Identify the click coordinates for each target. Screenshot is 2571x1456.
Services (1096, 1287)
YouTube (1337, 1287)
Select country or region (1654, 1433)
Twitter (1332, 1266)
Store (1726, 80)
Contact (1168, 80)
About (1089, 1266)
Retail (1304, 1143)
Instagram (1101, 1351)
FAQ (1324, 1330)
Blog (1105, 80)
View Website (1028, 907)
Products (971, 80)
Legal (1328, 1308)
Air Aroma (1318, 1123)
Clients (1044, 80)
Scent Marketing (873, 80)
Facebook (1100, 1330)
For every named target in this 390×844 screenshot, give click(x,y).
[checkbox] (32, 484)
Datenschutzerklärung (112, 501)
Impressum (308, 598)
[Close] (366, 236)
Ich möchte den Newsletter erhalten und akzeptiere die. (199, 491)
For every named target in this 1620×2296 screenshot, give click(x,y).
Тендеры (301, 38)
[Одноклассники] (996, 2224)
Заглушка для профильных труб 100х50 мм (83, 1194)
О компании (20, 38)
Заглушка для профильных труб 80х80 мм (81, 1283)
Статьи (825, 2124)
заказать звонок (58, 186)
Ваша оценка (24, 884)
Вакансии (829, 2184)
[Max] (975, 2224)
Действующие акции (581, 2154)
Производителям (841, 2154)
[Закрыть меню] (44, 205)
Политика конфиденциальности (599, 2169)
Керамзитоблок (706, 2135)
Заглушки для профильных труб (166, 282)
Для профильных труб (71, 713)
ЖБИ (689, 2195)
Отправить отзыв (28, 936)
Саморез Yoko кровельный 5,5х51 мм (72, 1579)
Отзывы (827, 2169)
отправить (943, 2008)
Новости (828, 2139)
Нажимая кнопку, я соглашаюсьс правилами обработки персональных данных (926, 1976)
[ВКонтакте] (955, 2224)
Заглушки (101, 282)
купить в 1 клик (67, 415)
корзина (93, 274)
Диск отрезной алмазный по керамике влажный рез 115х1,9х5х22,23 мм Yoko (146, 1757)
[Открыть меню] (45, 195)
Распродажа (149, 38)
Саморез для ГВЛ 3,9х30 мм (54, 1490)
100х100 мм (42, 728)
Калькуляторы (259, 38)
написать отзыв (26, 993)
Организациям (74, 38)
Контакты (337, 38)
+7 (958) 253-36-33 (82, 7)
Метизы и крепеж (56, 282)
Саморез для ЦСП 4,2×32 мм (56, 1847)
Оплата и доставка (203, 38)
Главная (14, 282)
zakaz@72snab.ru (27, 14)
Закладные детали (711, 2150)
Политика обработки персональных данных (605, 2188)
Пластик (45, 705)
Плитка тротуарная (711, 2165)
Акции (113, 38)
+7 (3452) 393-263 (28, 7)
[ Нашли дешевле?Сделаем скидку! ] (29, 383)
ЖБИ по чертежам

WHAT NEEDS TO BE DONE
Within the material above, copy exactly the lines from the line that holds "Services (1096, 1287)" up to and including the line that holds "Производителям (841, 2154)".

ANSWER TO THIS PROBLEM
Services (1096, 1287)
YouTube (1337, 1287)
Select country or region (1654, 1433)
Twitter (1332, 1266)
Store (1726, 80)
Contact (1168, 80)
About (1089, 1266)
Retail (1304, 1143)
Instagram (1101, 1351)
FAQ (1324, 1330)
Blog (1105, 80)
View Website (1028, 907)
Products (971, 80)
Legal (1328, 1308)
Air Aroma (1318, 1123)
Clients (1044, 80)
Scent Marketing (873, 80)
Facebook (1100, 1330)
For every named target in this 390×844 screenshot, give click(x,y).
[checkbox] (32, 484)
Datenschutzerklärung (112, 501)
Impressum (308, 598)
[Close] (366, 236)
Ich möchte den Newsletter erhalten und akzeptiere die. (199, 491)
For every named target in this 1620×2296 screenshot, give click(x,y).
Тендеры (301, 38)
[Одноклассники] (996, 2224)
Заглушка для профильных труб 100х50 мм (83, 1194)
О компании (20, 38)
Заглушка для профильных труб 80х80 мм (81, 1283)
Статьи (825, 2124)
заказать звонок (58, 186)
Ваша оценка (24, 884)
Вакансии (829, 2184)
[Max] (975, 2224)
Действующие акции (581, 2154)
Производителям (841, 2154)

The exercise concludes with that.